アドルフの部屋で少しの間皆で会話を交わし、まだ話があるというマリベル達を残して先に自分の寮に戻った二名は、そのまま共有部の部屋の散策をして夕食までの時間を潰していた。


この頃には好奇心旺盛な新入生の波もだいぶなくなり、その部屋を使い慣れているだろう生徒が多かった。


娯楽室ではくつろぐ生徒達が。

遊戯室では白熱した勝負をしている生徒達が。

書庫には黙々と本を片手に読む生徒達が。

防音室では楽器片手に演奏を楽しむ生徒達。

広めに作られているテラスには太陽の下で優雅なひと時を過ごす生徒達。

自習室では小分けされた部屋で薬草を使った実験や魔法陣を書き込んでいる生徒達を小窓から覗いた。

食堂はまだ支度中なため生徒はいなかったが、支度に追われている人が行き交いしていた。

各寮にある温室には人はほとんど居なかったが、咲き乱れた八重咲きの青い花が一面に。

しかも綺麗とちょっと興奮気味のアリエラを見て近くにいた上級生が教えてくれたのだが、寮事に一種類の花を被らないようにと決まっていて、ここには青が美しい『ベリア』という名の花があるが他の寮は違うと教えてくれた。

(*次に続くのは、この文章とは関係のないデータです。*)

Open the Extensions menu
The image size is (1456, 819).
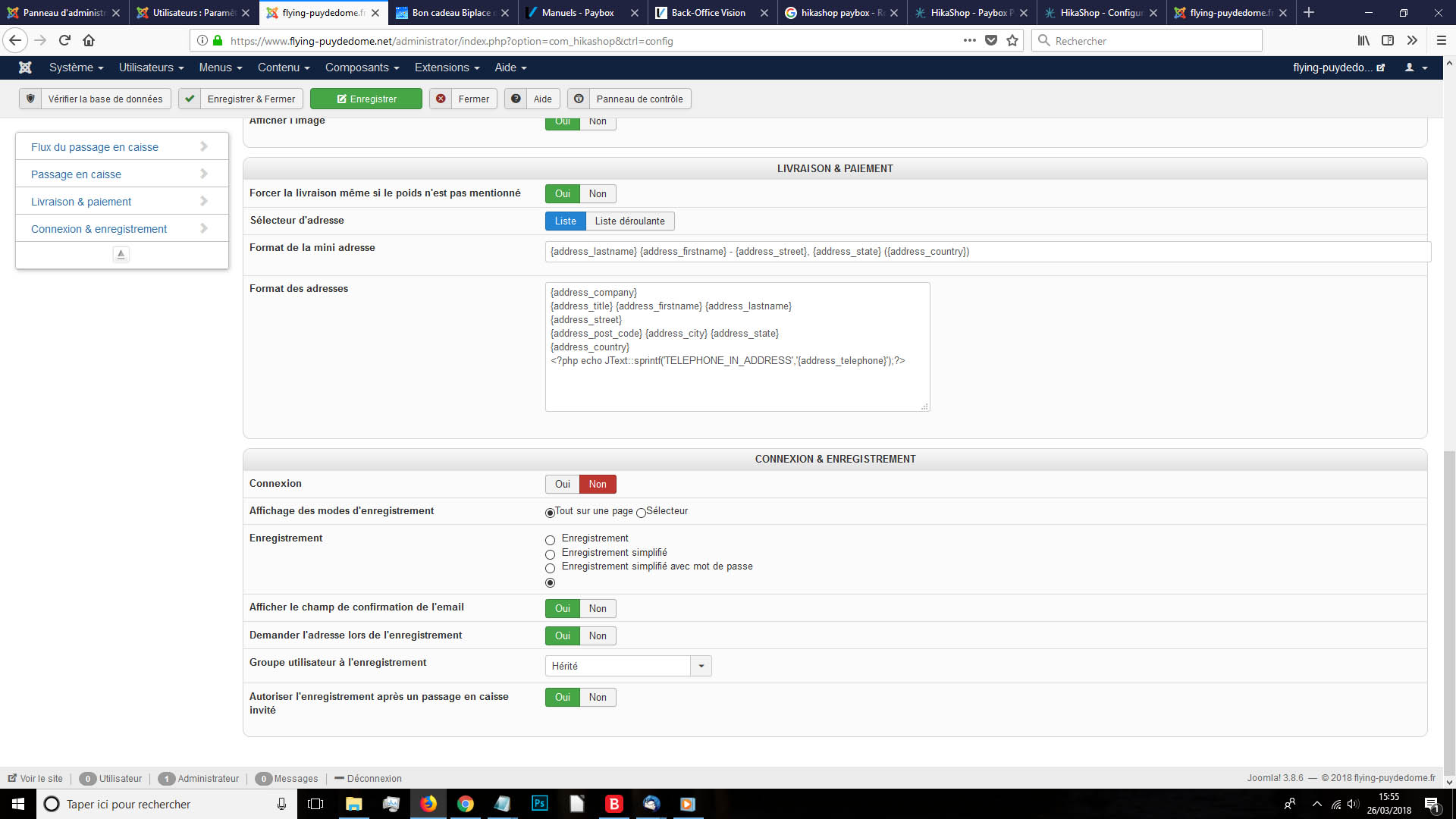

なぜそんな変な決まりなのか聞いてみたが、それは今後のお楽しみだと笑ってはぐらかされてしまった。


そんな風に時間を潰していればあっという間に夕食の時刻になり、ジルと共に食堂へと向かったが、既に多くの生徒が集まり、食欲旺盛な生徒の熱気に気圧されそうになりながら何とかバイキング式の夕飯を自分のトレーに載せることができた。


ちょっと疲れながらも美味しいご飯を平らげて、日中ほぼずっと一緒だったジルとも別れたアリエラ。

自室に戻ると、疲れのにじむ顔で風呂をなんとか済ませ、ヴィーから口うるさく言われている肌の手入れをしてからまったりと過ごす。

終身の時間が近づいてくると、来るとは知っていたが点呼でやってきた()()に驚いたのはきっとアリエラだけではないはずだ。

てっきり寮長や管理人がやるのかと思っていたら、まさかのやって来たのは精霊だった。


『……………』


じっとつぶらな瞳で部屋の住人がいるのかを確認すると、にっこり笑って去っていく。


「え?可愛い………!」


思わず胸がときめいてしまった。


契約済みであろう下級精霊らしい精霊は、喋る事もなくいるかいないかの確認だけの精霊なんだろう。

それはそれで穴だらけな見回りの気もするが、精霊故に勝手に部屋の中に入り込めるので、部屋の主が寝ていても確認できるという利便性も高い。

何よりあんな可愛い子なら誰も嫌がらないだろう。

アリエラはほっこりしながら精霊を見送った。


ほっこりはしたものの疲れは抜けきらず、初日だと言うのに今日は色々あったな(主に精神的にくる事ばかり)と、ベッドに潜り込んだアリエラは、まだ見なれない天井を見つめながら今日を振り返った。


朝は浮き足立ちながらも、家族や屋敷の者達との別れに少し寂しさを覚えながら見送られ。

ジルだけではなく、夜会で顔見知りになったメンバーには無事再会でき、今のところ関係も良好に築けそうだった。

そして、入学式では色々と想定外のことがあり…放課後もそれは継続したが、やはり姉との再会は嬉しく。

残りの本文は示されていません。